Amid a furious debate on Twitter, Congress MP Shashi Tharoor chose to take the middle path. He tweeted, “I reject censorship. Art, literature and political opinion are sacrosanct. But inflammatory communal incitement is like a match at a petrol pump.”

Stockbroker Rakesh Jhunjhunwala, however, went hammer and tongs after Sibal. “If Kapil Sibal wants to jail us for speaking our mind on the Internet, go ahead! We'll just go ahead and get bail like Kanimozhi,” he tweeted.

Notwithstanding the groundswell of sentiment against Sibal on the web, the Congress came out in support of the minister.
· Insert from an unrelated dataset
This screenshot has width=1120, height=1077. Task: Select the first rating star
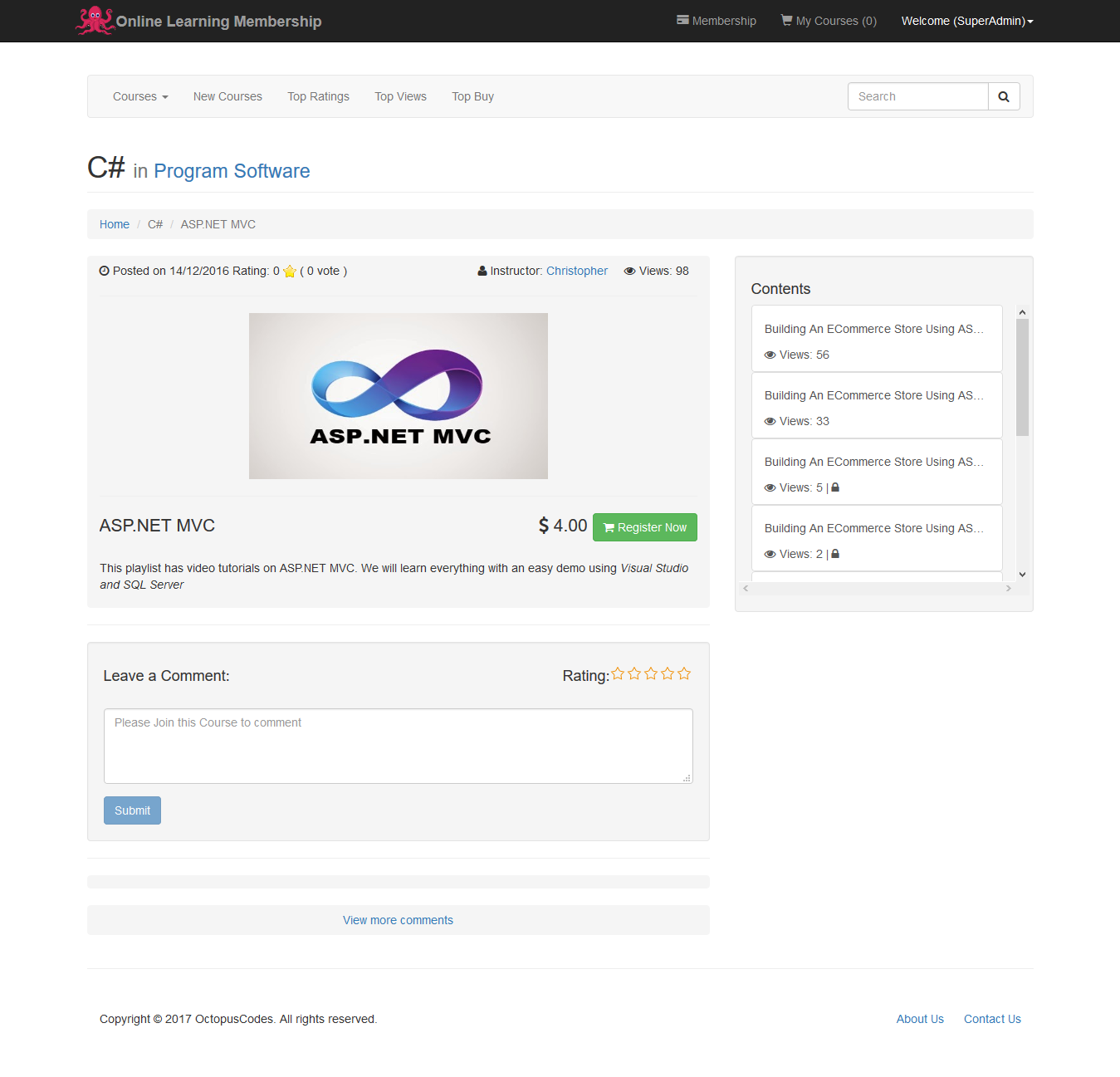pyautogui.click(x=618, y=674)
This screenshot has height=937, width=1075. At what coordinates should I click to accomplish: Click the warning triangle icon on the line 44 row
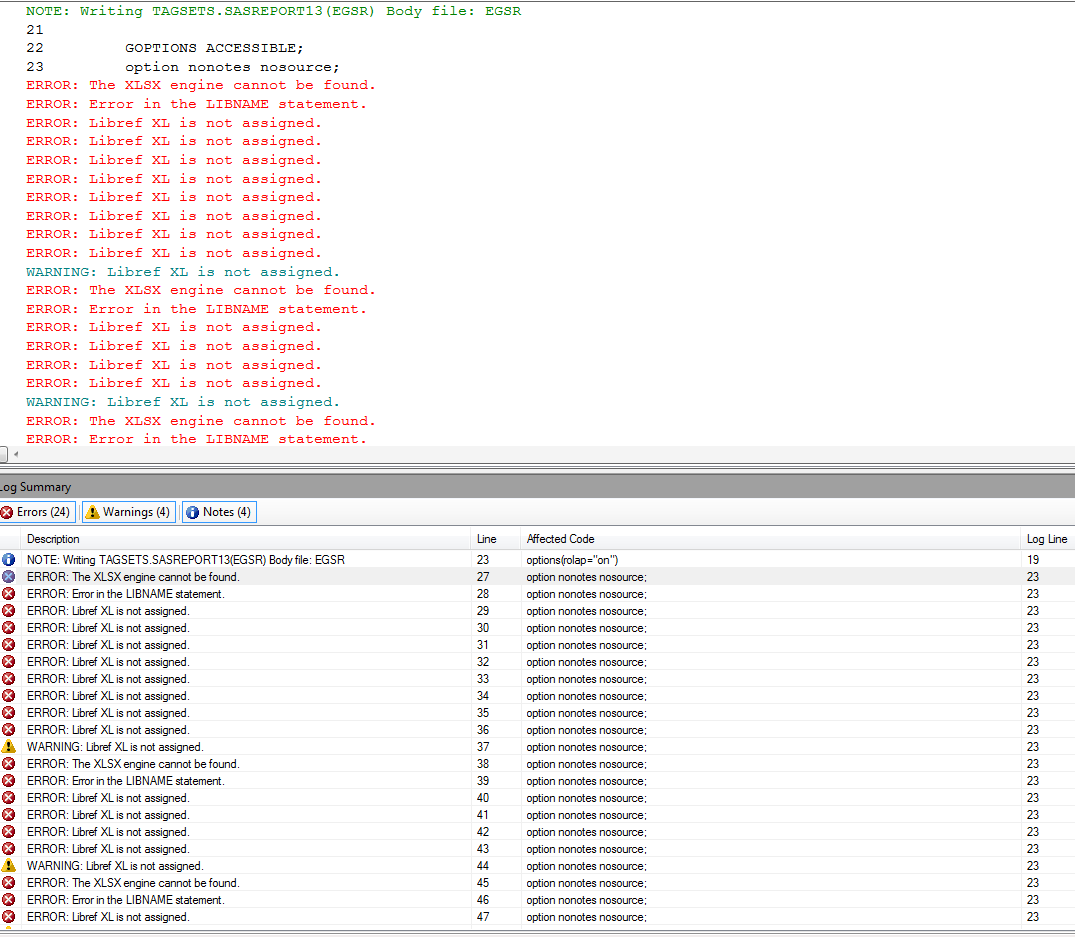coord(9,866)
Congress spokesperson Rashid Alvi said, “If someone tries to use social networking sites to hurt religious sentiments, it should be strictly dealt with. If Sibal has asked for mechanism to stop it, he is right.”

Congress general secretary Digvijay Singh too backed Sibal saying there should be a limit to freedom of expression on the Internet.

The Left was measured in its reaction. CPI (M) general secretary Prakash Karat said, “We are not talking about censorship. But there is a problem if the content that is uploaded is liable for criminal action.”

BJP MP Varun Gandhi, however, took on Sibal arguing that the Internet was the only true democratic medium free of vested interests. “Look at the contribution it made in enabling mass movements, from Anna Hazare to Tahrir Square. Can see why Sibal wants to gag it,” Gandhi said.